Published on July 16th, 2021 | by Sunit Nandi0
Will the naturally-aspirated Engine Ever Make a Comeback
Time changes everything. Forty years ago, drivers enjoyed the soundtrack of their car engines as they moved from one point to another when changing gears. The changing soundtrack followed a metallic shriek that joined the exhaust howl at its upper reach. However, all these now seem to have a dull future. Most motor companies consider natural aspiration engines as a traditional approach. The approach involved an internal combustion engine where air intake depends on atmospheric pressure.
While you can still buy this engine in some cars, you cannot find it in the mainstream models. So, the question remains. Will the naturally-aspirated engine ever make a comeback? Here is a break discussion on whether the naturally aspirated engine can make a comeback.
- Primary Manufacturers. Audi considers the naturally aspirated engine as a niche technology. However, you can still buy it in the RS5 and R8 models, but not in other mainstream models. Mercedes has also stopped manufacturing naturally aspirated engines, and so has Porsche and Ferrari. German automaker BMW turbocharged its entire engine line-up almost a decade ago, but BMW’s last naturally-aspirated engines are seen as more dependable than newer turbocharged equivalents. For many years, BMW has been responsible for manufacturing some of the best naturally aspirated engines. The company has a history of high-revving and high-spirited engines that come in either four, six, or twelve-cylinder guises. However, the company no longer offers naturally aspirated engines.

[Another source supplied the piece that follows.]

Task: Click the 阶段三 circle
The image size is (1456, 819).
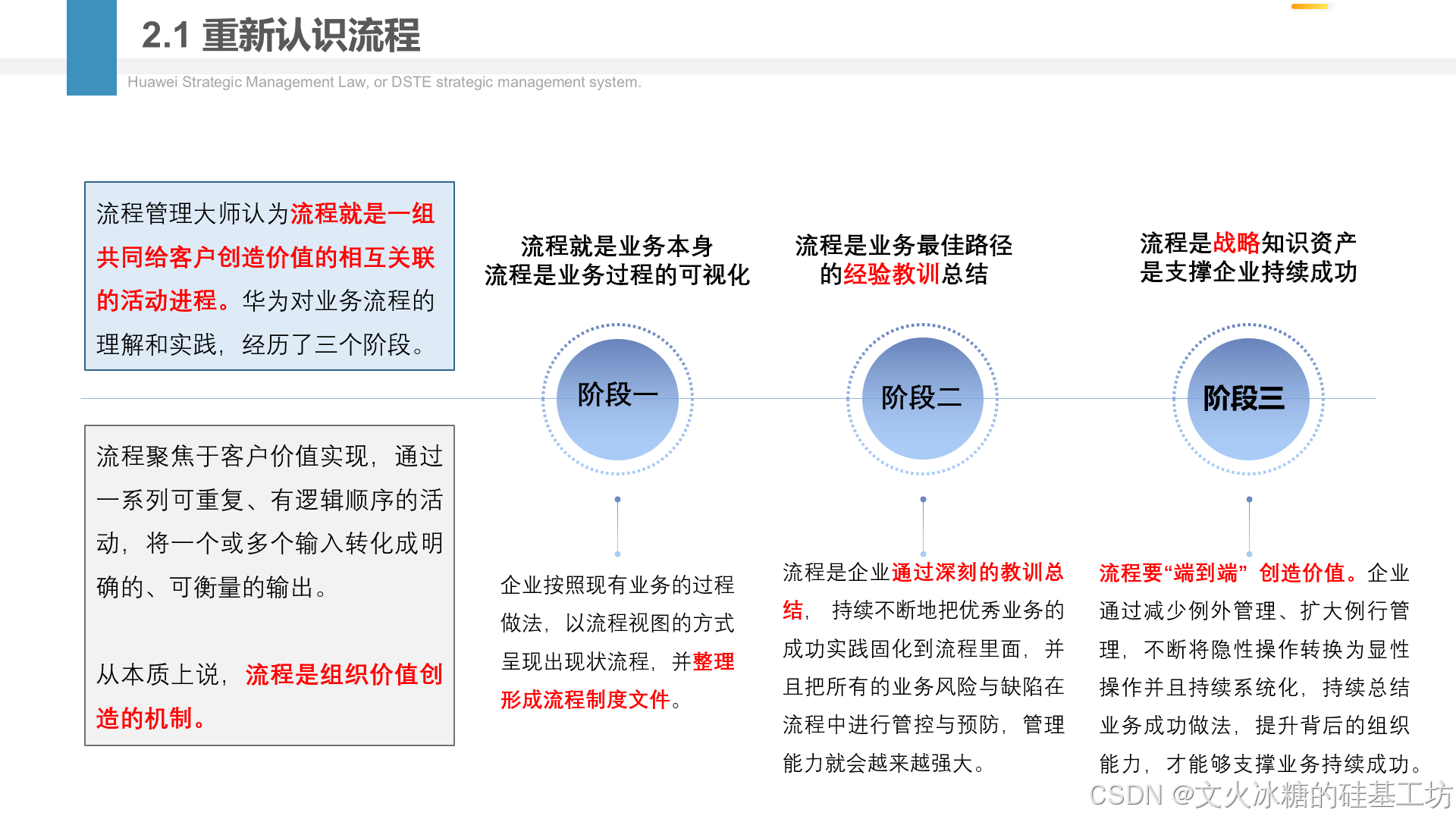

- What Went Wrong? Another question that most people still ask is what went wrong with the engine technology that dominated the road for years? The answer to this question revolves around the fact that economy and efficiency drives the modern car industry. The European Union legislation on the economy and emissions target, in turn, drives the economy and efficiency model. All this took a turn during the Kyoto Protocol of 1992. The Kyoto Protocol stated that the world must pull back the emission levels by 8% by 2012, leading to the birth of the Euro I vehicle emissions regulation of 1993. These legislations mainly seemed to target diesel engines at the time. As such, to meet the EU targets, all diesel engines went to turbocharging. This move dropped the price of turbochargers and increased their efficiency. Another blow hit naturally aspirated engines when another EU regulation insisted on an average CO2 of 130g/km for every carmaker by 2012/2015. In 2020, the EU demanded that CO2 emissions for each car company’s fleet should be slashed to 95g/km. Countries such as the Netherlands further demanded an average of 80g/km. These regulations meant that car manufacturers must turn to turbochargers.

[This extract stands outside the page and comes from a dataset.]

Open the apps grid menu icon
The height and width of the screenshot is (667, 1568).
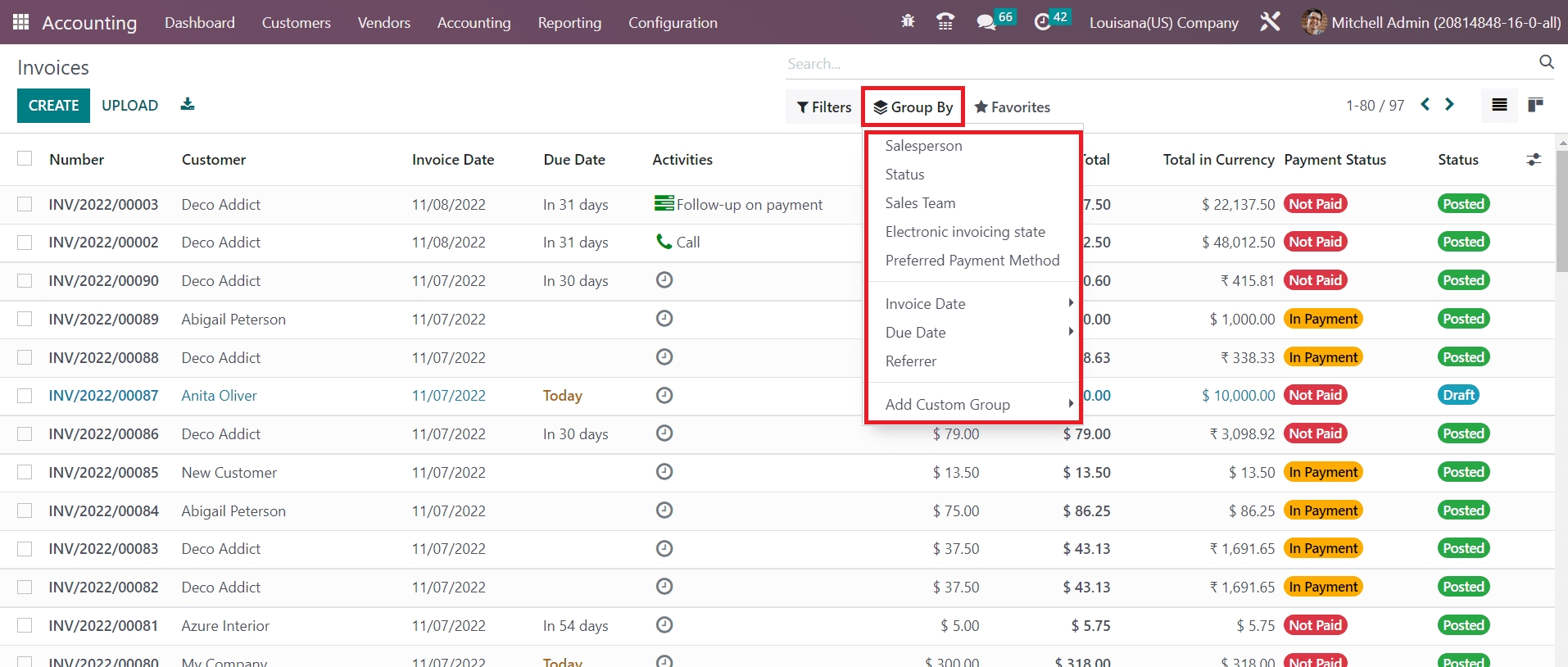click(x=21, y=22)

- The Future. Downsizing and turbos are now the future of the car industry. Downsizing is where a smaller turbo motor does the job of a larger naturally aspirated engine. Downsizing means using lower revs and down speeding. Companies like Mercedes, Audi, and BMW suggest that the days of naturally aspirated engines are now over and cannot be considered for mass production. Turbochargers provide high torque starting at low revs and within a broad speed range, thus outperforming naturally aspirated engines.
- Possibility of a Comeback. Some people still believe that a company will produce a cut-price Ferrari LaFerrari and combine a naturally aspirated motor with electric power to boost it at low speed. Toyota is already doing this with the powertrain for Europe. Toyota claims that electric boost provides an opportunity to deliver torque to the powertrain where the naturally aspirated engine failed, saving fuel and improving performance. Another way to save the naturally aspirated engine is by introducing an electric version of a turbo. This invention will not work as an electric motor inside a gearbox nor as a naturally aspirated engine. It will work like an electric motor pretending to be a turbocharger, powered by a 42-volt system and force-feeding the engine with air.

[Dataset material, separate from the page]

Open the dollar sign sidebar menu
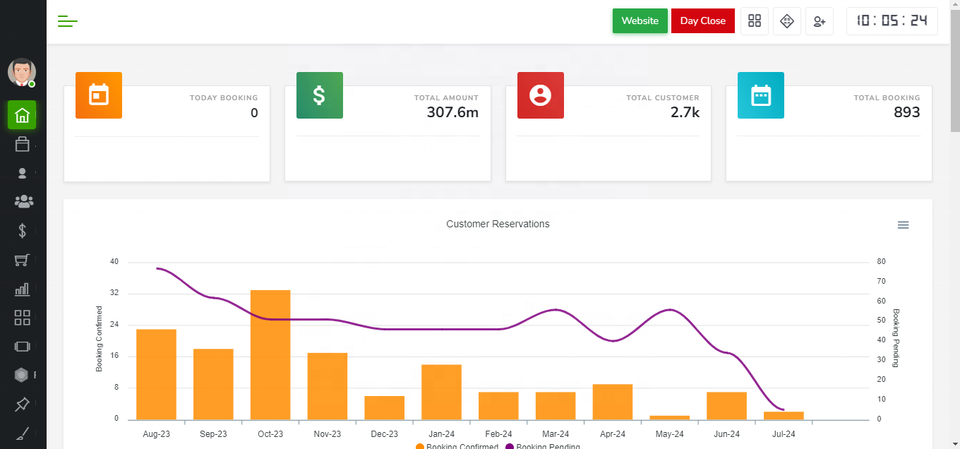 (x=22, y=231)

In conclusion, there is a possibility of the naturally aspirated to make a comeback with hybrid powertrains. A hybrid powertrain with a turbo engine adds too much complexity and points of failure to a car. The solution could be a naturally aspirated non-turbo engine paired with a hybrid powertrain for a simpler setup and less maintenance. The powertrain may also achieve reduced fuel consumption by incorporating an energy storage device like a battery, and a means to convert that energy into mechanical motion. The hybrid powertrain will also have relative sizes of an internal combustion engine and a motor to control the electrical part of the engine.